----- Extracted information -----
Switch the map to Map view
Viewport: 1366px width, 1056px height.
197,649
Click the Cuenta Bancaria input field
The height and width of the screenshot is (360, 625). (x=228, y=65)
-----
Write every entry out again. Leave each one exactly as it is.

■ Answer to the exercise ■
Switch the map to Map view
Viewport: 1366px width, 1056px height.
197,649
Click the Cuenta Bancaria input field
The height and width of the screenshot is (360, 625). (x=228, y=65)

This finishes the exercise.